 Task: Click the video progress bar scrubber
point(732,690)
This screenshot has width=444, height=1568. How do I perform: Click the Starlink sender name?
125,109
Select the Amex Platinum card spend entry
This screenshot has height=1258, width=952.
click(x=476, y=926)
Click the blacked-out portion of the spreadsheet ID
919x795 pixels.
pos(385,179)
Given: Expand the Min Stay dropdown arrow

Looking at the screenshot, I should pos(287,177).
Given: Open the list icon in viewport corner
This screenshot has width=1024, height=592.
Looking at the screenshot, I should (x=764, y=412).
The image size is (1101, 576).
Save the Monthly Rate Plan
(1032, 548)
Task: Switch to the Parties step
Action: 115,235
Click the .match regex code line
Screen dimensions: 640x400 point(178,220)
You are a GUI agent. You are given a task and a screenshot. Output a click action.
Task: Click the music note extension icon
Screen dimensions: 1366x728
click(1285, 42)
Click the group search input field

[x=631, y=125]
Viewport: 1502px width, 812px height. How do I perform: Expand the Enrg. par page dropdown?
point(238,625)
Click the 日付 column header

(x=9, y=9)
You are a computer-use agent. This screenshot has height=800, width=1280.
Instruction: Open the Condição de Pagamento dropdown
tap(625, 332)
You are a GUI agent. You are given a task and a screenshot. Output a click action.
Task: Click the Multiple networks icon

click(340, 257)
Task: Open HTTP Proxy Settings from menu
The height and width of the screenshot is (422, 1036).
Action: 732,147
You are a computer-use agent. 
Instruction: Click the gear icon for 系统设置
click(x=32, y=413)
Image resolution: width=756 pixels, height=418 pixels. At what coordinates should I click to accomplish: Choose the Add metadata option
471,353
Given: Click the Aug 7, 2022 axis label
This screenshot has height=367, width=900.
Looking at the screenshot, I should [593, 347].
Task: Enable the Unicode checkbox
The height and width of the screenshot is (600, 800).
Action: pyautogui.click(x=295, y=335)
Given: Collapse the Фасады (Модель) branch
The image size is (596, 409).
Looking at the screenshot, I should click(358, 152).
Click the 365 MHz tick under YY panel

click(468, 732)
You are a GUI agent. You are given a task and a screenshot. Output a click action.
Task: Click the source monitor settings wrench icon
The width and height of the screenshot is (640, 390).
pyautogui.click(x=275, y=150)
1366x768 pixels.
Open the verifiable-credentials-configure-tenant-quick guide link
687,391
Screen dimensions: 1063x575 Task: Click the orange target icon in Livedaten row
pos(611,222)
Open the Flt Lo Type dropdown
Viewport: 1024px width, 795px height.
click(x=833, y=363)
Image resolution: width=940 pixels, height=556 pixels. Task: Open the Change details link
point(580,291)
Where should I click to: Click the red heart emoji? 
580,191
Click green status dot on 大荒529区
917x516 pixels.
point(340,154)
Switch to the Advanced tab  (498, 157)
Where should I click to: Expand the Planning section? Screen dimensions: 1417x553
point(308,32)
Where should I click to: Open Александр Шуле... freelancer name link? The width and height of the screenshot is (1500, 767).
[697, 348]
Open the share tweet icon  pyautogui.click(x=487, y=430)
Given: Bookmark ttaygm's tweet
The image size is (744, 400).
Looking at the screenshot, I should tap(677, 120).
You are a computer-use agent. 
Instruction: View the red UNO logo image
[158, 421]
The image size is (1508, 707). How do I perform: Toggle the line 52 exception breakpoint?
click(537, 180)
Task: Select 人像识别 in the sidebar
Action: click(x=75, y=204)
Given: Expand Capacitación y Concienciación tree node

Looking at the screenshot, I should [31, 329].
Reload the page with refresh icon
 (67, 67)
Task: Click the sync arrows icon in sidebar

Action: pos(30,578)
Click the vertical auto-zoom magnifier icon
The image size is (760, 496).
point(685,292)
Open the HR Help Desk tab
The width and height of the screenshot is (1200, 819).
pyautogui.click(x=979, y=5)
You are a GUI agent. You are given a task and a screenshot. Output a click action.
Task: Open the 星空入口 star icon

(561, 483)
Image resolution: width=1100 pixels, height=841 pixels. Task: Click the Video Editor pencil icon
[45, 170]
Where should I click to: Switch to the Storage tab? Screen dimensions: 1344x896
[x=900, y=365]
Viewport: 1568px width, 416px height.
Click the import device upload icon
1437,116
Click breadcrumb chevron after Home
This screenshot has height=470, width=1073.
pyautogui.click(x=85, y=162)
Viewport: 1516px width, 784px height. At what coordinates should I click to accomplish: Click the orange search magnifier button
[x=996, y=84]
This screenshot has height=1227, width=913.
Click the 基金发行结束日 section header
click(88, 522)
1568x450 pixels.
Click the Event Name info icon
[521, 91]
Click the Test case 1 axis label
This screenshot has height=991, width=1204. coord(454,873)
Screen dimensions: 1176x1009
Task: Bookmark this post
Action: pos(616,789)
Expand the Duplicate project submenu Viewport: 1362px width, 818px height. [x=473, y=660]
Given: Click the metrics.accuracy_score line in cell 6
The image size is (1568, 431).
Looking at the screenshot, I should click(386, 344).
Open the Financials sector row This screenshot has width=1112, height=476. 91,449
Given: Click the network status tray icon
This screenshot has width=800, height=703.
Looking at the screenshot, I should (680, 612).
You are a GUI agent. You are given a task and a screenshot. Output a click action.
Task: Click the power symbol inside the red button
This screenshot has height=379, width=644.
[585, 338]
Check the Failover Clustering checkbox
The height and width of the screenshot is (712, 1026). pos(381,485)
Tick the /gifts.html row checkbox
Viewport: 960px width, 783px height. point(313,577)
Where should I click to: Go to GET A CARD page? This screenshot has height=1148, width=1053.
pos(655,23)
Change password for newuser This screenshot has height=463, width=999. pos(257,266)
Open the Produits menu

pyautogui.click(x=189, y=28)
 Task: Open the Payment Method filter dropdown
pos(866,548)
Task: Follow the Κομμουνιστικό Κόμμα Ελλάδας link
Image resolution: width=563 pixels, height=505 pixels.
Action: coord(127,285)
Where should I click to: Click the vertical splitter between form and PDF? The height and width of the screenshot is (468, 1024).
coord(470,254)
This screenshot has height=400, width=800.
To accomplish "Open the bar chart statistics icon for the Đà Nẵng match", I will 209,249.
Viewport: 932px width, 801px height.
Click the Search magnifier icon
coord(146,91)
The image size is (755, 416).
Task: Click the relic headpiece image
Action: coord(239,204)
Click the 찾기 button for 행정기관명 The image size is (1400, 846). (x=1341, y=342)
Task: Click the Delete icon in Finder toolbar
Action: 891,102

### WHAT TO PRODUCE
Keeping each word as it stands, transcribe every entry.

### WRITTEN REPLY
 Task: Click the video progress bar scrubber
point(732,690)
This screenshot has width=444, height=1568. How do I perform: Click the Starlink sender name?
125,109
Select the Amex Platinum card spend entry
This screenshot has height=1258, width=952.
click(x=476, y=926)
Click the blacked-out portion of the spreadsheet ID
919x795 pixels.
pos(385,179)
Given: Expand the Min Stay dropdown arrow

Looking at the screenshot, I should pos(287,177).
Given: Open the list icon in viewport corner
This screenshot has width=1024, height=592.
Looking at the screenshot, I should (x=764, y=412).
The image size is (1101, 576).
Save the Monthly Rate Plan
(1032, 548)
Task: Switch to the Parties step
Action: 115,235
Click the .match regex code line
Screen dimensions: 640x400 point(178,220)
You are a GUI agent. You are given a task and a screenshot. Output a click action.
Task: Click the music note extension icon
Screen dimensions: 1366x728
click(1285, 42)
Click the group search input field

[x=631, y=125]
Viewport: 1502px width, 812px height. How do I perform: Expand the Enrg. par page dropdown?
point(238,625)
Click the 日付 column header

(x=9, y=9)
You are a computer-use agent. This screenshot has height=800, width=1280.
Instruction: Open the Condição de Pagamento dropdown
tap(625, 332)
You are a GUI agent. You are given a task and a screenshot. Output a click action.
Task: Click the Multiple networks icon

click(340, 257)
Task: Open HTTP Proxy Settings from menu
The height and width of the screenshot is (422, 1036).
Action: 732,147
You are a computer-use agent. 
Instruction: Click the gear icon for 系统设置
click(x=32, y=413)
Image resolution: width=756 pixels, height=418 pixels. At what coordinates should I click to accomplish: Choose the Add metadata option
471,353
Given: Click the Aug 7, 2022 axis label
This screenshot has height=367, width=900.
Looking at the screenshot, I should [593, 347].
Task: Enable the Unicode checkbox
The height and width of the screenshot is (600, 800).
Action: pyautogui.click(x=295, y=335)
Given: Collapse the Фасады (Модель) branch
The image size is (596, 409).
Looking at the screenshot, I should click(358, 152).
Click the 365 MHz tick under YY panel

click(468, 732)
You are a GUI agent. You are given a task and a screenshot. Output a click action.
Task: Click the source monitor settings wrench icon
The width and height of the screenshot is (640, 390).
pyautogui.click(x=275, y=150)
1366x768 pixels.
Open the verifiable-credentials-configure-tenant-quick guide link
687,391
Screen dimensions: 1063x575 Task: Click the orange target icon in Livedaten row
pos(611,222)
Open the Flt Lo Type dropdown
Viewport: 1024px width, 795px height.
click(x=833, y=363)
Image resolution: width=940 pixels, height=556 pixels. Task: Open the Change details link
point(580,291)
Where should I click to: Click the red heart emoji? 
580,191
Click green status dot on 大荒529区
917x516 pixels.
point(340,154)
Switch to the Advanced tab  (498, 157)
Where should I click to: Expand the Planning section? Screen dimensions: 1417x553
point(308,32)
Where should I click to: Open Александр Шуле... freelancer name link? The width and height of the screenshot is (1500, 767).
[697, 348]
Open the share tweet icon  pyautogui.click(x=487, y=430)
Given: Bookmark ttaygm's tweet
The image size is (744, 400).
Looking at the screenshot, I should tap(677, 120).
You are a computer-use agent. 
Instruction: View the red UNO logo image
[158, 421]
The image size is (1508, 707). How do I perform: Toggle the line 52 exception breakpoint?
click(537, 180)
Task: Select 人像识别 in the sidebar
Action: click(x=75, y=204)
Given: Expand Capacitación y Concienciación tree node

Looking at the screenshot, I should [31, 329].
Reload the page with refresh icon
 (67, 67)
Task: Click the sync arrows icon in sidebar

Action: pos(30,578)
Click the vertical auto-zoom magnifier icon
The image size is (760, 496).
point(685,292)
Open the HR Help Desk tab
The width and height of the screenshot is (1200, 819).
pyautogui.click(x=979, y=5)
You are a GUI agent. You are given a task and a screenshot. Output a click action.
Task: Open the 星空入口 star icon

(561, 483)
Image resolution: width=1100 pixels, height=841 pixels. Task: Click the Video Editor pencil icon
[45, 170]
Where should I click to: Switch to the Storage tab? Screen dimensions: 1344x896
[x=900, y=365]
Viewport: 1568px width, 416px height.
Click the import device upload icon
1437,116
Click breadcrumb chevron after Home
This screenshot has height=470, width=1073.
pyautogui.click(x=85, y=162)
Viewport: 1516px width, 784px height. At what coordinates should I click to accomplish: Click the orange search magnifier button
[x=996, y=84]
This screenshot has height=1227, width=913.
Click the 基金发行结束日 section header
click(88, 522)
1568x450 pixels.
Click the Event Name info icon
[521, 91]
Click the Test case 1 axis label
This screenshot has height=991, width=1204. coord(454,873)
Screen dimensions: 1176x1009
Task: Bookmark this post
Action: pos(616,789)
Expand the Duplicate project submenu Viewport: 1362px width, 818px height. [x=473, y=660]
Given: Click the metrics.accuracy_score line in cell 6
The image size is (1568, 431).
Looking at the screenshot, I should click(386, 344).
Open the Financials sector row This screenshot has width=1112, height=476. 91,449
Given: Click the network status tray icon
This screenshot has width=800, height=703.
Looking at the screenshot, I should (680, 612).
You are a GUI agent. You are given a task and a screenshot. Output a click action.
Task: Click the power symbol inside the red button
This screenshot has height=379, width=644.
[585, 338]
Check the Failover Clustering checkbox
The height and width of the screenshot is (712, 1026). pos(381,485)
Tick the /gifts.html row checkbox
Viewport: 960px width, 783px height. point(313,577)
Where should I click to: Go to GET A CARD page? This screenshot has height=1148, width=1053.
pos(655,23)
Change password for newuser This screenshot has height=463, width=999. pos(257,266)
Open the Produits menu

pyautogui.click(x=189, y=28)
 Task: Open the Payment Method filter dropdown
pos(866,548)
Task: Follow the Κομμουνιστικό Κόμμα Ελλάδας link
Image resolution: width=563 pixels, height=505 pixels.
Action: coord(127,285)
Where should I click to: Click the vertical splitter between form and PDF? The height and width of the screenshot is (468, 1024).
coord(470,254)
This screenshot has height=400, width=800.
To accomplish "Open the bar chart statistics icon for the Đà Nẵng match", I will 209,249.
Viewport: 932px width, 801px height.
Click the Search magnifier icon
coord(146,91)
The image size is (755, 416).
Task: Click the relic headpiece image
Action: coord(239,204)
Click the 찾기 button for 행정기관명 The image size is (1400, 846). (x=1341, y=342)
Task: Click the Delete icon in Finder toolbar
Action: 891,102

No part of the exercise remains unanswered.